Los niveles de Hg0 del aire en la boca se correlacionan significativamente con el número de superficies de amalgama debido a que pequeñas cantidades de Hg0 y mercurio inorgánico divalente (Hg2+) que se liberan de forma continua desde la superficie de la restauración en la boca, sea por corrosión de la amalgama o movimientos de masticación. Estimaciones promedio de la cantidad de mercurio absorbido de las amalgamas dentales varían de 3 a 17 μg/día, dependiendo del número total de las restauraciones dentales con ese material (1,6,14,15). Los niveles de mercurio oscilan entre el límite de detección (LDD; 0,1 μg /L) a 780 μg/L, en flujo salival basal en estado no estimulado y en una prueba posterior a la goma de mascar (14). Más aun, se reportaron casos de bruxomanos y personas con hábito a la goma de mascar, cuya excreción de mercurio en orina estuvo en el rango de 25 a 54 μg/g creatinina, indicando una absorción diaria de hasta 100 μg de mercurio. Estos valores equivalen a cinco o hasta diez veces el promedio en la población general (16,17).

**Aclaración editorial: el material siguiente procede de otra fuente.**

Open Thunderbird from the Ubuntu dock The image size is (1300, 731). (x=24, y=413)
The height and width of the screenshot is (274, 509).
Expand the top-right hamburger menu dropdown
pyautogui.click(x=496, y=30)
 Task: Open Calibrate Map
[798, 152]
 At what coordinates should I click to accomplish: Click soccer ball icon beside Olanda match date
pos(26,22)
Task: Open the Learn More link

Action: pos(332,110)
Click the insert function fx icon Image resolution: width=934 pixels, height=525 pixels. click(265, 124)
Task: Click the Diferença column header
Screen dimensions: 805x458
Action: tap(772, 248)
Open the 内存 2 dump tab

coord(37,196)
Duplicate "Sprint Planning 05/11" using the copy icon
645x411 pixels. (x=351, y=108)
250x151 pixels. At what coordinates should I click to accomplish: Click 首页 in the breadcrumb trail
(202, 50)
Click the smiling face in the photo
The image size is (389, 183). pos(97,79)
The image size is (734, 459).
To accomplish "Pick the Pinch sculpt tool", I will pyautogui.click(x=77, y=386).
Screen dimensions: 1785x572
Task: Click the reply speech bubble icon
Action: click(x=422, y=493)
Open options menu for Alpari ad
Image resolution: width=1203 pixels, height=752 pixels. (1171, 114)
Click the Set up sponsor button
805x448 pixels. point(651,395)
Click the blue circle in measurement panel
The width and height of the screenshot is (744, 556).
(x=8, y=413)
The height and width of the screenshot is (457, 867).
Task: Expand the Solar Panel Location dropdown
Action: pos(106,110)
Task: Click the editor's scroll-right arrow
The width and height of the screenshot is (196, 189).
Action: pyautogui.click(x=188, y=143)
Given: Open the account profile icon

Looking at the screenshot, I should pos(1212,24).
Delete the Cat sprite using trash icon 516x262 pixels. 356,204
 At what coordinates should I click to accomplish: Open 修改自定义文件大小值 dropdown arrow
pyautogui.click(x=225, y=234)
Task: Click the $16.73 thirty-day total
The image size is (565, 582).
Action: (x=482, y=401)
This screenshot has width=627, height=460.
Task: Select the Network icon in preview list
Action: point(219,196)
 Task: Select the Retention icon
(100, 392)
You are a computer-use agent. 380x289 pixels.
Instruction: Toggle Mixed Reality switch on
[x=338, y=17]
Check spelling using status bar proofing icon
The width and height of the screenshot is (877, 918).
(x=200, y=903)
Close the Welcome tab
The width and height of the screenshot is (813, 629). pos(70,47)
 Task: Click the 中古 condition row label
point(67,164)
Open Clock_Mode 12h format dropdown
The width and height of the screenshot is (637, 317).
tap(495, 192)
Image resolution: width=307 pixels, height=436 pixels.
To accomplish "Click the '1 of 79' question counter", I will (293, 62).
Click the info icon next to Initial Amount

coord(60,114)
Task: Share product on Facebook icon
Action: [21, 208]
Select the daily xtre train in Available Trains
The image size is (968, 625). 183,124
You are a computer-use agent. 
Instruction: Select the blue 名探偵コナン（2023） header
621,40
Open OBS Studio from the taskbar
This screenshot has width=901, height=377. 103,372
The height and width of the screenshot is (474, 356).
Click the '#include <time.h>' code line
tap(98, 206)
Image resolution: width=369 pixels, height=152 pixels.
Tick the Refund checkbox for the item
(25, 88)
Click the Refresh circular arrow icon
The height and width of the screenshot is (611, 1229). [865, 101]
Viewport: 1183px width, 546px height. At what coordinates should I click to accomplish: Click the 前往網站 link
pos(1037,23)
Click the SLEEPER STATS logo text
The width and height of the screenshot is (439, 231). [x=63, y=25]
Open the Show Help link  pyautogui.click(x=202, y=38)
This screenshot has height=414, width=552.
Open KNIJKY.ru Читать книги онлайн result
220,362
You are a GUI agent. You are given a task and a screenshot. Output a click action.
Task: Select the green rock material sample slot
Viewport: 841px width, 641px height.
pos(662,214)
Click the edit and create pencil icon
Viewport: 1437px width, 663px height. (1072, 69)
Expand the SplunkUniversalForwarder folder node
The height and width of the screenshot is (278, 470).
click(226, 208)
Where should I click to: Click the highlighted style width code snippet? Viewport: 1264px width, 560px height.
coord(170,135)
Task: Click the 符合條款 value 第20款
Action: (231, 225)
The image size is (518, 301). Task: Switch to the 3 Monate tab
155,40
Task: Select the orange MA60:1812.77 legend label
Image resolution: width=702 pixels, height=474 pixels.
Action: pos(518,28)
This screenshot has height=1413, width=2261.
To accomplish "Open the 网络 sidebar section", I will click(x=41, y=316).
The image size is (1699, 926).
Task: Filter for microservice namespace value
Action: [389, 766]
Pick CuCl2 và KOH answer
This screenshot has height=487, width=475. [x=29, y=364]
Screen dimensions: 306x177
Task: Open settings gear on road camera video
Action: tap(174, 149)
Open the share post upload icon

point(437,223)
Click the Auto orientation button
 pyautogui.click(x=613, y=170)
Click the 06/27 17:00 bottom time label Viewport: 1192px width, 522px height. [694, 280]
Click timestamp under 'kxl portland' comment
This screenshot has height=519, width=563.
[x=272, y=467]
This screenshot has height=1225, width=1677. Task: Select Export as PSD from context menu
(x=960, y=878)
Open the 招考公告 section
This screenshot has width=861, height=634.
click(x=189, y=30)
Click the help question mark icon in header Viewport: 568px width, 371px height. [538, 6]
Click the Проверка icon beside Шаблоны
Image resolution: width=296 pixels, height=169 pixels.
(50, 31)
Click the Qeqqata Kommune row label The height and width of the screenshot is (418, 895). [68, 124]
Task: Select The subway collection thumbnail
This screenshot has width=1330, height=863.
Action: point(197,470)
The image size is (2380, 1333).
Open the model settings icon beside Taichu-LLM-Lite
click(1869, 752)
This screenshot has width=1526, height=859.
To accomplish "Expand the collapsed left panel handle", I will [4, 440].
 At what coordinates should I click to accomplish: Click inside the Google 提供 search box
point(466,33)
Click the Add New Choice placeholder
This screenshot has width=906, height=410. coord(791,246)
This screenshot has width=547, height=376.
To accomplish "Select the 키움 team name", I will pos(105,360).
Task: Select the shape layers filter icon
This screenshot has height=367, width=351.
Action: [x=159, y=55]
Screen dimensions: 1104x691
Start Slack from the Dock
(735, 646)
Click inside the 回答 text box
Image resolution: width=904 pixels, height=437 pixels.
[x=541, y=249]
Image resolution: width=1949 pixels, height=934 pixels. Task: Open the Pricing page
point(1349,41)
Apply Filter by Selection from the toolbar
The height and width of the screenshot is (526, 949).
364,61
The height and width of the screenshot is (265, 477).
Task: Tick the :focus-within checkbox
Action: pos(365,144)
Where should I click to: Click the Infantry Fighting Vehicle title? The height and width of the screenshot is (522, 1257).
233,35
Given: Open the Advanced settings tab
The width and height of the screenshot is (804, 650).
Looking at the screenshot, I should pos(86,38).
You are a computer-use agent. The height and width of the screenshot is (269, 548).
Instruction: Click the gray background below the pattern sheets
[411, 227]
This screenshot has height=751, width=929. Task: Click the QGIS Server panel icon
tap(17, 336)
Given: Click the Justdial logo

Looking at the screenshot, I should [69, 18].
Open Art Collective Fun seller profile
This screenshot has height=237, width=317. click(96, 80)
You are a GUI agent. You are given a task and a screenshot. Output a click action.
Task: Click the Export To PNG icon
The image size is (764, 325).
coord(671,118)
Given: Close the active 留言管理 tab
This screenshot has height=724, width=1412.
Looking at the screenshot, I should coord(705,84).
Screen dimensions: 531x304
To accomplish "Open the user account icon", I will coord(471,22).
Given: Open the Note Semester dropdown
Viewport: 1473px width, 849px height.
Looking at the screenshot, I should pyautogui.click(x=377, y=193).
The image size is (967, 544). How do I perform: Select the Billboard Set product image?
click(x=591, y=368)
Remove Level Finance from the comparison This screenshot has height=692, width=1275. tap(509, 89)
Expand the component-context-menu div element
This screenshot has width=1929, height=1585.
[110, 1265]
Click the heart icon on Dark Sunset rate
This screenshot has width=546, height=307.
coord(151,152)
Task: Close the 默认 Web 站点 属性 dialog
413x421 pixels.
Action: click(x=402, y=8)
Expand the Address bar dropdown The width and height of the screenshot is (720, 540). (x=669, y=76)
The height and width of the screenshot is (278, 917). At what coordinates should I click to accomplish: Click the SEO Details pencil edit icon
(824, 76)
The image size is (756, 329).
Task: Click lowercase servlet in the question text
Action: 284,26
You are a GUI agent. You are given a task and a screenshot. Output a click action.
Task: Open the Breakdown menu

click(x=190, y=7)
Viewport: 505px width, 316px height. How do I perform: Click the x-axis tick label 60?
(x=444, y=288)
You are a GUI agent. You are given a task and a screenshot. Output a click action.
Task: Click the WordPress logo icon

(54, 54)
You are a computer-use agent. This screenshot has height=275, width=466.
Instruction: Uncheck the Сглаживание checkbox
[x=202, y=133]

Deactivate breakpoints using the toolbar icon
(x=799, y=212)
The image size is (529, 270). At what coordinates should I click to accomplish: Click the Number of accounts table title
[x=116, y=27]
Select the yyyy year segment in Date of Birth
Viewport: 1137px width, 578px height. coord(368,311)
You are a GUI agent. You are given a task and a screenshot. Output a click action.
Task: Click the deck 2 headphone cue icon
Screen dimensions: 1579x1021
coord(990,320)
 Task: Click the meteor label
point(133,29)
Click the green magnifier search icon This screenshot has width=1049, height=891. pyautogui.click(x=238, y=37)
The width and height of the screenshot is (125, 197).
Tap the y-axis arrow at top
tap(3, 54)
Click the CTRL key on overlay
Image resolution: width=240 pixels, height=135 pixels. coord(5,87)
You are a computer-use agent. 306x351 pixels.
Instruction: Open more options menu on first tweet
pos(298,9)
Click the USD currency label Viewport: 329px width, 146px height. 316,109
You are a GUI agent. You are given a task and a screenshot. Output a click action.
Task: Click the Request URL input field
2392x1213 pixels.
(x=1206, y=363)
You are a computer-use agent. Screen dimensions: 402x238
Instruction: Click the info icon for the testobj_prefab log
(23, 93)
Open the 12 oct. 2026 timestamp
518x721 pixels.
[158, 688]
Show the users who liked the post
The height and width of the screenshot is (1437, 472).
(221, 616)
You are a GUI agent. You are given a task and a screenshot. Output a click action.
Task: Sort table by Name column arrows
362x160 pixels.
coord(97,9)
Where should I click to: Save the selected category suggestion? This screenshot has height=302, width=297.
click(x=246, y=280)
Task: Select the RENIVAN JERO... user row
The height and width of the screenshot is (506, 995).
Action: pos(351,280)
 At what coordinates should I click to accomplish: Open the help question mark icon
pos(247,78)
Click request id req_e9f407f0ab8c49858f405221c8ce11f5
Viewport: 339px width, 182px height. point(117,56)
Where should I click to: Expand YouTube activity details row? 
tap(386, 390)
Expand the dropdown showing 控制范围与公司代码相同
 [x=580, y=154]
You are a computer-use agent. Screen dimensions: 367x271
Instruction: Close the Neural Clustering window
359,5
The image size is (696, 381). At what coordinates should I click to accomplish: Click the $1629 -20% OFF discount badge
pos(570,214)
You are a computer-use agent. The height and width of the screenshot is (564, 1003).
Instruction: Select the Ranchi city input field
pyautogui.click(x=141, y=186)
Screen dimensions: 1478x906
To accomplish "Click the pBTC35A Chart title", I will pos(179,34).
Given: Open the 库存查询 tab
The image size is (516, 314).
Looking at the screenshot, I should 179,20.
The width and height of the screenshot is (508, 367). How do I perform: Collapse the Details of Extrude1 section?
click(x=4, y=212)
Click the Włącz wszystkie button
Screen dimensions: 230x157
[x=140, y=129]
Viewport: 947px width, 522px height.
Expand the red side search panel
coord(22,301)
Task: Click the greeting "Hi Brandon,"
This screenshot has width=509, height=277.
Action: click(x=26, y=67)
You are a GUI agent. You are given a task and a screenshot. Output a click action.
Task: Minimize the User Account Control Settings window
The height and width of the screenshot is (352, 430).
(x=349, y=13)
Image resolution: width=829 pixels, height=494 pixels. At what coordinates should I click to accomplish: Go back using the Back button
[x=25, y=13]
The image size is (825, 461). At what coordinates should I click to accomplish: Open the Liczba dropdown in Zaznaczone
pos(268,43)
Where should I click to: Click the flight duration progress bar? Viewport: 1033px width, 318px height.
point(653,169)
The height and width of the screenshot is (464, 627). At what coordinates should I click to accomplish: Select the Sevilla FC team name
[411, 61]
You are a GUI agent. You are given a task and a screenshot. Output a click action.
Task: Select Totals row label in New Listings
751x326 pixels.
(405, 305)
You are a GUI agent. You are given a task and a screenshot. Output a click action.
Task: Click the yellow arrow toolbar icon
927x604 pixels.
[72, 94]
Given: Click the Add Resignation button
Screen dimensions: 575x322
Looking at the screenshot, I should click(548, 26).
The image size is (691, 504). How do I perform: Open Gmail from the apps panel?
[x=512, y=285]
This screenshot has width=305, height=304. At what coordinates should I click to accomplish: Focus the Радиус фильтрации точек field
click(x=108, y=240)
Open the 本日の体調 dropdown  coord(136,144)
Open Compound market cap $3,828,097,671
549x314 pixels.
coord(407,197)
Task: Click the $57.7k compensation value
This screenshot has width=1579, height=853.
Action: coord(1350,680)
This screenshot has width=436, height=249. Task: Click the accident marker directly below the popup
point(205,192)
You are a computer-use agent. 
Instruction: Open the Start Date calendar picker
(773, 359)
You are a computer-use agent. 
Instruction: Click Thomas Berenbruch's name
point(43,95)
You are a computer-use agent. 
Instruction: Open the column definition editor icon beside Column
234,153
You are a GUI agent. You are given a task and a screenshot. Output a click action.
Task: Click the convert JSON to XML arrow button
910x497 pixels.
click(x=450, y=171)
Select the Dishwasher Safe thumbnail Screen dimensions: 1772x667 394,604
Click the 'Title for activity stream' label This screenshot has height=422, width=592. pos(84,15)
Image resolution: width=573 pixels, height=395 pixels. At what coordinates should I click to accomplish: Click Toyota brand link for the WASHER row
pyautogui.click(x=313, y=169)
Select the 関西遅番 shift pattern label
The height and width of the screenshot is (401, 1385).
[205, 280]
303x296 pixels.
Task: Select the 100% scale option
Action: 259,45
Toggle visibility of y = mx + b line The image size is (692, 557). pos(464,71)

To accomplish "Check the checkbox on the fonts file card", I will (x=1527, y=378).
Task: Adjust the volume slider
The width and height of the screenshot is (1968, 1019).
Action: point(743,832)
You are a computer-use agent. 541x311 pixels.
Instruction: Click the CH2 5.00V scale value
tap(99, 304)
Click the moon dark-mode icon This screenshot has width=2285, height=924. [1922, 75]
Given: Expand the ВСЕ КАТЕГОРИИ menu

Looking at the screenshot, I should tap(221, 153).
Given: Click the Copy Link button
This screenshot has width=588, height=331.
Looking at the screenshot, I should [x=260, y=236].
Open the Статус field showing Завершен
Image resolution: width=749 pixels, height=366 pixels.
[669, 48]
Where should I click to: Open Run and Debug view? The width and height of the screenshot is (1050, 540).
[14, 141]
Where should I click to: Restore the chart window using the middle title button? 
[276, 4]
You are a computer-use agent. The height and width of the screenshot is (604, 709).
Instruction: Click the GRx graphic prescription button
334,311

Pruebas sobre la difusión del mercurio desde la madre al feto se han determinado en estudios en humanos y apuntan a que el feto es expuesto a una dosis más alta de mercurio cuando la madre es sometida a restauraciones de amalgama, y mucho más expuesto cuando es sometida a la remoción de amalgamas antiguas(18,19), ya que las concentraciones de vapor de mercurio en el aire de la zona del procedimiento puede alcanzar valores de 388 μg/m 3 y de 1500 μg/ m3 respectivamente (9,15). Además, se ha determinado que trazas de mercurio elemental e inorgánico de la saliva son tomadas por bacterias orales que, a su vez, liberan metilmercurio como producto (14). Estas bacterias son bacterias reductoras de sulfato (BRS) que se encuentra en la boca de aproximadamente el 10% de los sujetos periodontalmente sanos; mientras que entre los pacientes con periodontitis, la frecuencia de presencia de BRS aumentó signicativamente (58-72% de los pacientes) (20).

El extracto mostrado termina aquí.